Custom column size for text data

InfoSphere® MDM stores text data in the database using the CHAR or VARCHAR data type.

The column size for this data is measured in number of bytes. Because of the nature of UTF-8 encoding, one text character may be encoded by as many as 4 bytes.

In the worst case scenario, the column size created by the installation can only accommodate number of text characters that is ¼ of the column size. Therefore, after the database is installed, you should analyze the type of data you expect to store in the database and adjust the column size accordingly. You should do this on a case by case basis and do this according to the business requirement.

For example, the LAST_NAME column in the PARTYAME table is used to store a person's family name.

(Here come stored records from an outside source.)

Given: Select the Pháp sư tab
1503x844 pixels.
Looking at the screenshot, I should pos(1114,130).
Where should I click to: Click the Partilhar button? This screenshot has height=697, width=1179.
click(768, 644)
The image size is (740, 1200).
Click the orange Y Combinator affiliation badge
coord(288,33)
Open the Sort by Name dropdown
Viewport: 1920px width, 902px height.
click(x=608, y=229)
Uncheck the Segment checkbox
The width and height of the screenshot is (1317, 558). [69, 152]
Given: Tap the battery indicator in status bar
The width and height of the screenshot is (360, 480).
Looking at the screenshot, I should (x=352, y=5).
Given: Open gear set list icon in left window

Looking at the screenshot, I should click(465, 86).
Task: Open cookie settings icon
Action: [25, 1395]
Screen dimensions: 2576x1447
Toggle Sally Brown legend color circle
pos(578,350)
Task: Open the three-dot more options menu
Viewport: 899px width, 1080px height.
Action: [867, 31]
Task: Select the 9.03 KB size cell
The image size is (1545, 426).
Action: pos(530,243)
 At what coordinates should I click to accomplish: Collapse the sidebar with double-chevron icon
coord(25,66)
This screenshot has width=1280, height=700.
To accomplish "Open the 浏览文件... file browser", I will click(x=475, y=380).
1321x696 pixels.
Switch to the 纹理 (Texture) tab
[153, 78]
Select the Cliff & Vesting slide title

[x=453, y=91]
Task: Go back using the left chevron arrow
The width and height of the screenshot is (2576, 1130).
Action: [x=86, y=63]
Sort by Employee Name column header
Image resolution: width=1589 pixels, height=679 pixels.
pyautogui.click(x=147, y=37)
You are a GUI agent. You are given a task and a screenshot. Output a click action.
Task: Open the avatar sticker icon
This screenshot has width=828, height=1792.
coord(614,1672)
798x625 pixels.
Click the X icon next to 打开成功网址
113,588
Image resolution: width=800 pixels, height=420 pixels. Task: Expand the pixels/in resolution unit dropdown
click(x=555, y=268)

By default, the column size for this field is 30. Therefore, in the worst case scenario, only seven text characters can be stored. In order to store 30 text characters, you will need to increase this column size by four times. However, the default column size is more than enough if you only plan to store persons with ethnic Han Chinese family names, since ethnic Han Chinese family names are limited to two text characters in length.

If you expect to store non-ASCII characters in InfoSphere MDM, you should increase the length of some derived fields.

Note: Typically, derived fields are prefixed with U, and are defined in the file named Insensitive_search_enabled.sql.

When non-case-sensitive searches are enabled for DB2® for Linux®, UNIX, and Windows, all searchable fields, such as SERVICE_ORG_NAME, have a corresponding derived field, such as USERVICE_ORG_NAME, where the value is stored in upper case to facilitate searches. By default, the original and derived fields are of the same length.

However, variable-length character encoding, such as UTF-8 case mappings, can produce strings of different lengths than the original. For example, a value stored in the searchable field, such as Eßen, may take up more bytes than the original when converted to upper case, such as ESSEN. As a result, the length of these derived fields must be increased if they will contain non-ASCII characters.